- **課題**
抜粋文のうち、「追加された燃料費、修理費や部」から「運営費用になるみたいですね。」までの部分を、両端の語句も含めて一字一句そのまま書き写しなさい。

- **抜粋文**
——

追加された燃料費、修理費や部品の費用は今も続く中国による挑発が自衛隊にとって大きな負担となり続けている事を示しているのかもしれませんね。26年度予算の概要がどのようなものになるのかが今から興味深いです。
しかし個人的には下地島の利用については慎重に検討を進めていくべきと考えております。記事でもありましたように那覇よりも尖閣諸島に近いわけですから敵の攻撃に耐えうる高い防御力もそうですが、数少ない戦闘機戦力を前線にて分散させることが果たして良いことなのか否か。自衛隊の運用の構想がわかりませんから何とも言えませんが、地対空誘導弾戦力を集中して配置し、防御力を増した那覇にて集中運用するのと、新たに空港を基地化するのとどちらが費用対効果に優れるかの結論を、政治的アピールのために急ぐ事は危険だと思います。
あの地域が脅かされる事が我々の生活にも悪影響を与える以上、一般にも現状が理解される事を望みたいものです。
投稿: 橘花 | 2013年1月14日 (月) 21時37分
概算要求が政治側の理由で上積みされるなんて前代未聞ですが、モノ買いではなく、部隊の運営費用になるみたいですね。
自衛隊は、民主党政権の失策でつけ上がった中国の対応に追われている訳ですから、手当してもらうのは当然ではありますが……
下地は、地元の反応が気になります。
投稿: 数多久遠 | 2013年1月14日 (月) 22時43分
アシナガバチ様、あけましておめでとうございます。今年もよろしくお願いいたします。
さて、SH-60Kを買い増しするみたいですね。厳密な増勢ってわけではないんでしょうけど
http://www.yomiuri.co.jp/politics/news/20130112-OYT1T00252.htm
尖閣関係で何か即効性のある装備を買うとすればSH-60Kが最右翼と個人的に考えていたので、これは嬉しいニュースでした
投稿: 冷麺 | 2013年1月14日 (月) 23時47分
あけましておめでとうございます
今年もよろしくお願い致します。
ちょっと色々とありましてしばらくROM専となっておりました
スクランブル発進などの回数も増えておりますし
海自空自海保には中国の対処に頑張って頂くためにも十分な後方支援(燃料、修理、ミサイル?)を
確保してあげて欲しいところであります(◎´∀`)ノ
投稿: モンキー | 2013年1月15日 (火) 01時49分
橘花様
>燃料費、修理費や部品の費用
有事となればむしろこちらの予算が正面装備より重要となってくるのかもしれません。今は不測の事態が予想される情勢であり、稼働率の向上や兵站を重視する段階であると思われます。
私は下地島の基地化は非常に慎重且つ迅速に決断するべきではないかと考えます。基地化となりますと燃料、弾薬、整備施設も必要となってきますので、そこも課題となるでしょう。護衛艦もコストパフォーマンスに優れる代替案かもしれませんね。

——

- **提供資料**

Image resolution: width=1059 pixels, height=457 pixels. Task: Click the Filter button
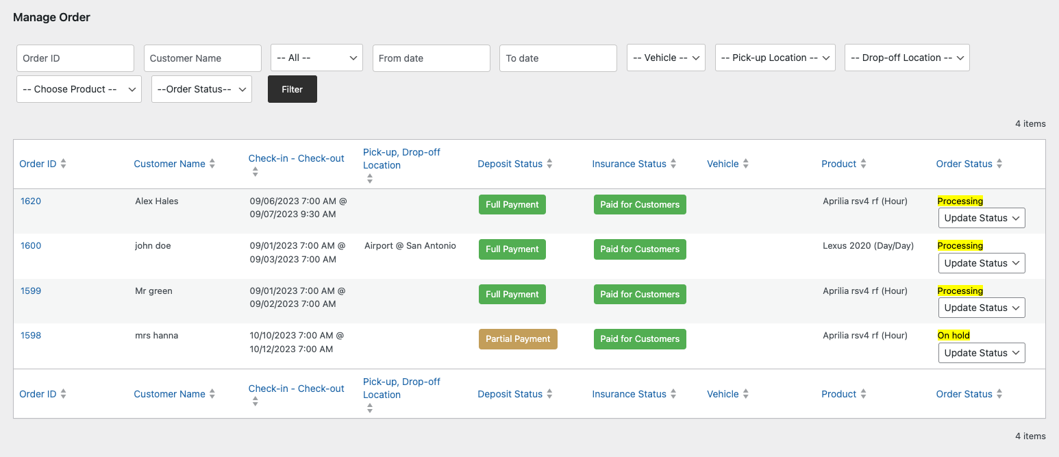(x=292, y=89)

——

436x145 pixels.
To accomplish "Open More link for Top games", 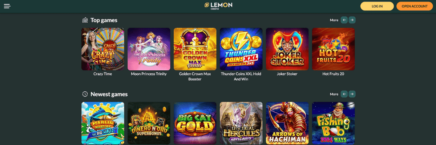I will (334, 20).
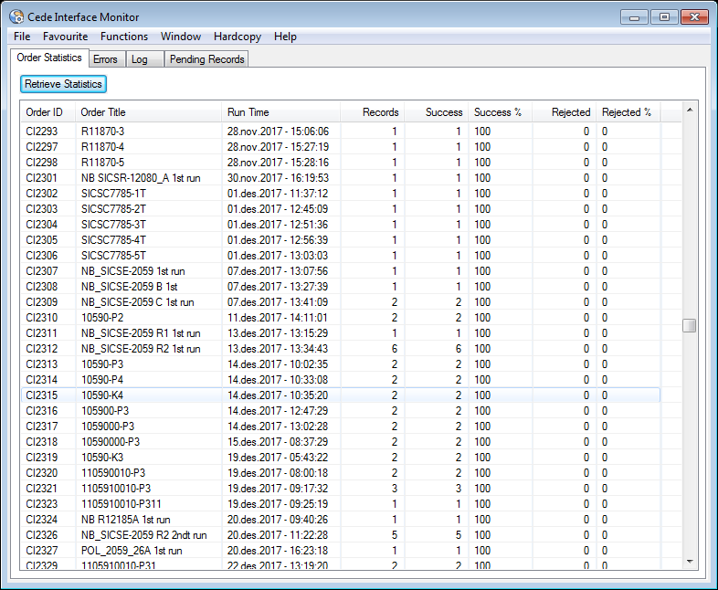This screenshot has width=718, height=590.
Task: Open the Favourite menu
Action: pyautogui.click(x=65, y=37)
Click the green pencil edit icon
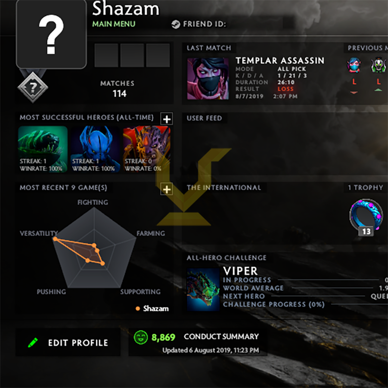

——

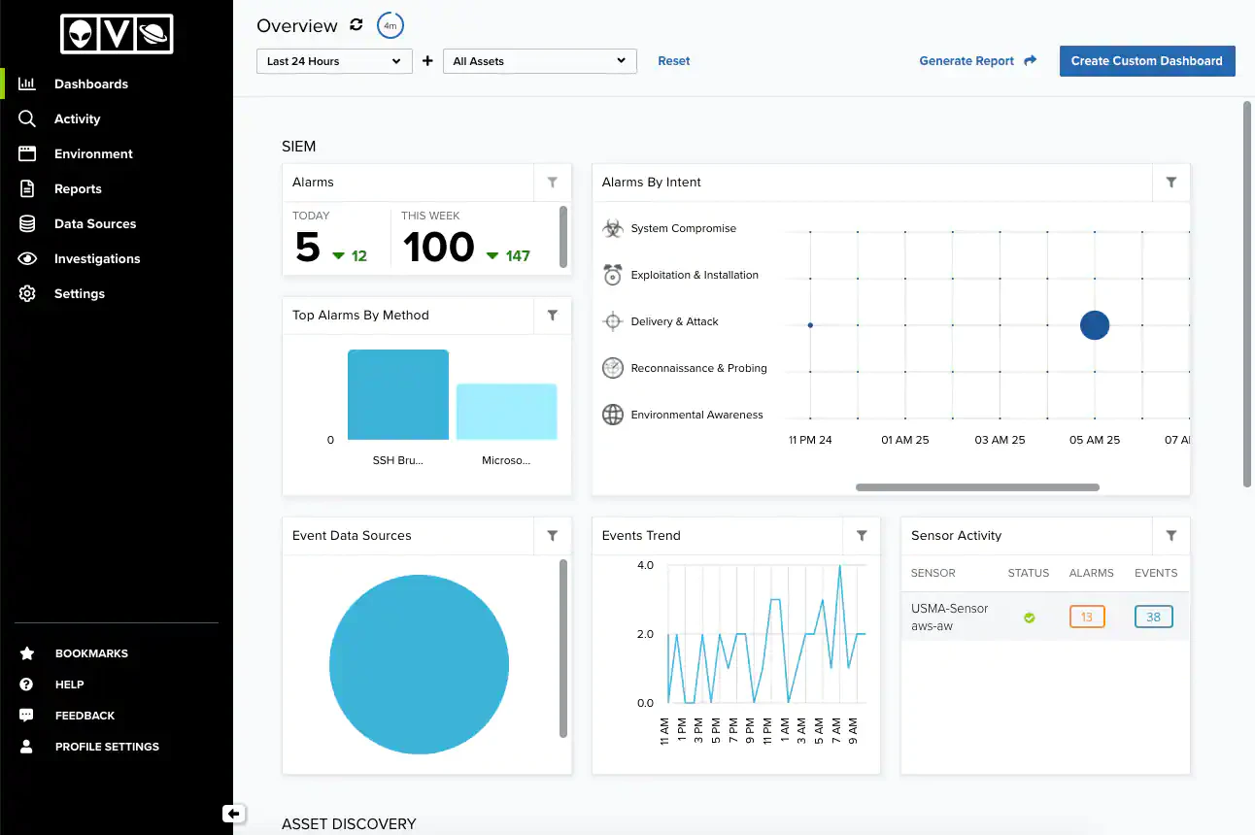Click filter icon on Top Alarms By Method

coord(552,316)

——

- **解答**
追加された燃料費、修理費や部品の費用は今も続く中国による挑発が自衛隊にとって大きな負担となり続けている事を示しているのかもしれませんね。26年度予算の概要がどのようなものになるのかが今から興味深いです。
しかし個人的には下地島の利用については慎重に検討を進めていくべきと考えております。記事でもありましたように那覇よりも尖閣諸島に近いわけですから敵の攻撃に耐えうる高い防御力もそうですが、数少ない戦闘機戦力を前線にて分散させることが果たして良いことなのか否か。自衛隊の運用の構想がわかりませんから何とも言えませんが、地対空誘導弾戦力を集中して配置し、防御力を増した那覇にて集中運用するのと、新たに空港を基地化するのとどちらが費用対効果に優れるかの結論を、政治的アピールのために急ぐ事は危険だと思います。
あの地域が脅かされる事が我々の生活にも悪影響を与える以上、一般にも現状が理解される事を望みたいものです。
投稿: 橘花 | 2013年1月14日 (月) 21時37分
概算要求が政治側の理由で上積みされるなんて前代未聞ですが、モノ買いではなく、部隊の運営費用になるみたいですね。